-------- Dataset records --------
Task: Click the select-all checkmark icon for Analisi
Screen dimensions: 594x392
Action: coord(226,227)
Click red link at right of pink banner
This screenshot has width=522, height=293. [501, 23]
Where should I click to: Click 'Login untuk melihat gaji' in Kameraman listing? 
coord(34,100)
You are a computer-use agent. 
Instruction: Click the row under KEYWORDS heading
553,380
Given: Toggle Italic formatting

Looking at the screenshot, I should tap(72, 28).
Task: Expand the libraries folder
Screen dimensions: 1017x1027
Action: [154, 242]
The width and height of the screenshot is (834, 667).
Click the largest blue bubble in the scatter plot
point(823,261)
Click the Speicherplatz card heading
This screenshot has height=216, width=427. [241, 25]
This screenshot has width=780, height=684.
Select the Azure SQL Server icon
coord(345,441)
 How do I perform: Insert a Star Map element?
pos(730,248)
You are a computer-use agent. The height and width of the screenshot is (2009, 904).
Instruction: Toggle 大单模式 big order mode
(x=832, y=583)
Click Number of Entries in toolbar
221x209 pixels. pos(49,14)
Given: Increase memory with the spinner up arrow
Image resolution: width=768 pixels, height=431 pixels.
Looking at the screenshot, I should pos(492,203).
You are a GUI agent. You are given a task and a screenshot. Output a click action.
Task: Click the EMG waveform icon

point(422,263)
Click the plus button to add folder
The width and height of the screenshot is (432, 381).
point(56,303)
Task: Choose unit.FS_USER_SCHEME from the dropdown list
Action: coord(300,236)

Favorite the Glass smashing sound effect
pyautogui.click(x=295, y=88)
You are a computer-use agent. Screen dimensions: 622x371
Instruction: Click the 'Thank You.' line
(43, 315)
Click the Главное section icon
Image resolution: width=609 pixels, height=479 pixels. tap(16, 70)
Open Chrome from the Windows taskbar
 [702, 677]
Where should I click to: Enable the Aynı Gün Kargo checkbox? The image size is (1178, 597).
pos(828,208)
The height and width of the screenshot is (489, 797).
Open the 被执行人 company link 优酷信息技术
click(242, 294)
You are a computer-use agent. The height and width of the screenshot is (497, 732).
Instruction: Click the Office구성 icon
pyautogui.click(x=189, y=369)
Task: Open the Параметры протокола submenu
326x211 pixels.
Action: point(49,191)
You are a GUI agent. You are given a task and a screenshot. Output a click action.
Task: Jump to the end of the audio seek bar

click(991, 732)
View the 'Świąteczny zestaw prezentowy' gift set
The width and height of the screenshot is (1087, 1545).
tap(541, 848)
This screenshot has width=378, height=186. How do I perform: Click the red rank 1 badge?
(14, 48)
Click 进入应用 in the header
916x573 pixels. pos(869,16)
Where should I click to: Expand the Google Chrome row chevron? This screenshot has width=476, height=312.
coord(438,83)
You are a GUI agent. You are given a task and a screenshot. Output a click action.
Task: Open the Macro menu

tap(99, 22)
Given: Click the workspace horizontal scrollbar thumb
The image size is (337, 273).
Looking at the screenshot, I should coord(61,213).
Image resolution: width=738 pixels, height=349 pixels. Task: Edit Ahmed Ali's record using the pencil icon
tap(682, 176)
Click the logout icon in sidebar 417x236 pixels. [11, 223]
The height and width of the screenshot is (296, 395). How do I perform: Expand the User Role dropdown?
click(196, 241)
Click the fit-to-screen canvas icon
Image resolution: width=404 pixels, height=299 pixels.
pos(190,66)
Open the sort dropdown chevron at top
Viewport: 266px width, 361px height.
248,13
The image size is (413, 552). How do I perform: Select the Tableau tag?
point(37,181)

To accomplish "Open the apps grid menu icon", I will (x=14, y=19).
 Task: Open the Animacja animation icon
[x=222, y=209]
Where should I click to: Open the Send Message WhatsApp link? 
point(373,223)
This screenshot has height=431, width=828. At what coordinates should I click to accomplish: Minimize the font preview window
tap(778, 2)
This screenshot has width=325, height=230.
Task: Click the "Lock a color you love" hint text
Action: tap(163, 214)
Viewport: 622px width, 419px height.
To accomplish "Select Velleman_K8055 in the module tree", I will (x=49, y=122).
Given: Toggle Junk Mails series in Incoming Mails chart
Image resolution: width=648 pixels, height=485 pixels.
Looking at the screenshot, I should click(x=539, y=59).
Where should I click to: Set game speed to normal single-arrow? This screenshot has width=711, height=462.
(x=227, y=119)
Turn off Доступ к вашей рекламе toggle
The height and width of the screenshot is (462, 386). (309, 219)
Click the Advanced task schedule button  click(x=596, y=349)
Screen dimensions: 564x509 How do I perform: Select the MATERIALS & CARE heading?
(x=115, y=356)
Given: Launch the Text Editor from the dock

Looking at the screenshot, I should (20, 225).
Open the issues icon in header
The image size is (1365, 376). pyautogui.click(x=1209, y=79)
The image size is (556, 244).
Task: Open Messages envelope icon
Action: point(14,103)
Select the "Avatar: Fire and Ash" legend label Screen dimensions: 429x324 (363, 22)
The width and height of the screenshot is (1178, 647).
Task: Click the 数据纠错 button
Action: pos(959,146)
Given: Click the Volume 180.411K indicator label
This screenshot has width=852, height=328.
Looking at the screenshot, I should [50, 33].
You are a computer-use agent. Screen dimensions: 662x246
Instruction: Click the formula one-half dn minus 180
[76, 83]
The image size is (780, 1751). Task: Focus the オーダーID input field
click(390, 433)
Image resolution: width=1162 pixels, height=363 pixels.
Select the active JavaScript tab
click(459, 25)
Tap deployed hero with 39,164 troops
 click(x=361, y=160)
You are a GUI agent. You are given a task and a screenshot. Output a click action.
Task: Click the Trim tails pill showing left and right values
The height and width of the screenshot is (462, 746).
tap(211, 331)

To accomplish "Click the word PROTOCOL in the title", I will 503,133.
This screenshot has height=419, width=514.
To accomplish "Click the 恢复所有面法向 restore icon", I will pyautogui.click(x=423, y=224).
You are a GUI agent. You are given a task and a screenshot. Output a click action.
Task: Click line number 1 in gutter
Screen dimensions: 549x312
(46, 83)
--------
Lines holding the string "will" must be copied out of the entries above.

To accomplish "Open the apps grid menu icon", I will (x=14, y=19).
To accomplish "Select Velleman_K8055 in the module tree", I will (x=49, y=122).
To accomplish "Click the word PROTOCOL in the title", I will 503,133.
To accomplish "Click the 恢复所有面法向 restore icon", I will pyautogui.click(x=423, y=224).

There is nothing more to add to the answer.